Cheese Curds History:
The people of the state of Wisconsin love their cheese so much that they even wear
funky Styrofoam cheese hats at Green Bay Packers
football games. They call themselves "cheese heads" and
like to nibble on deep-fried cheese curds. Every restaurant, bar, and
bowling alley in Wisconsin seems to serve them. They are usually a
monster=sized appetizer, and they compete with French
fries as a side order with sandwiches. They are also a
favorite at local fairs, festivals, and fishing lodges.

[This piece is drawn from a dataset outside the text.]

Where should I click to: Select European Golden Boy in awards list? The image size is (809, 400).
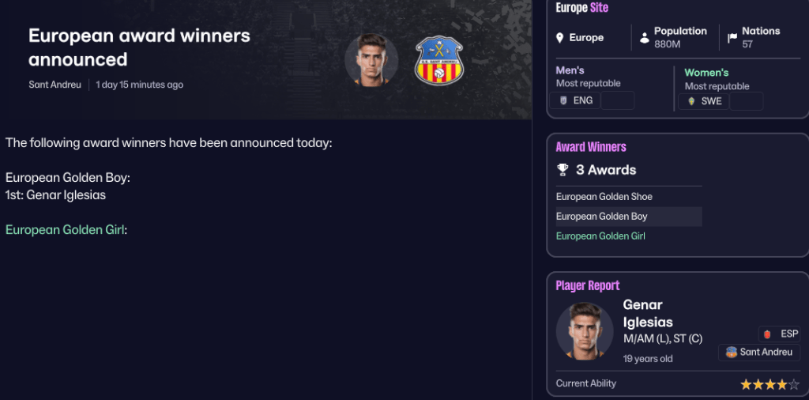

It is said that the folks in Wisconsin crave their
Cheese curds, a uniquely Wisconsin delicacy, are formed as a by-product of the
cheese-making process. Most cheese curd (at least
the ones made in Wisconsin) are a cheddar cheese
product. Some can be made from mozzarella, Colby, or Monterey jack cheeses.
Cheese curds are
little-known in locations without cheese factories,
because they should ideally be eaten absolutely fresh,
within hours of manufacture. They have about the same
firmness as cheese, but have a springy or rubbery
texture. They are usually orange in color. They are little nubs of cheese,
roughly the size of peanuts, which, if very fresh, squeak when you bite down on them.
The "squeak" is a very high-pitched sound. Unlike aged cheese, curds lose their desirable qualities
if refrigerated or if not eaten with a few days. The
squeak disappears, and they turn dry and salty. If you
find them in supermarkets, they are probably a few weeks
old and inedible. Cheese curds have become so popular
that many Wisconsin cheese factories make the curds
daily to meet the demand of cheese curd lovers.
Wisconsin is the leading
producer of cheese in the United States, with much of
Wisconsin's cheese made at small, family-owned and
operated cheese factories. Cheese making began in
Wisconsin around 1840, when word of Wisconsin's rich
farmland spread throughout Europe and the United States.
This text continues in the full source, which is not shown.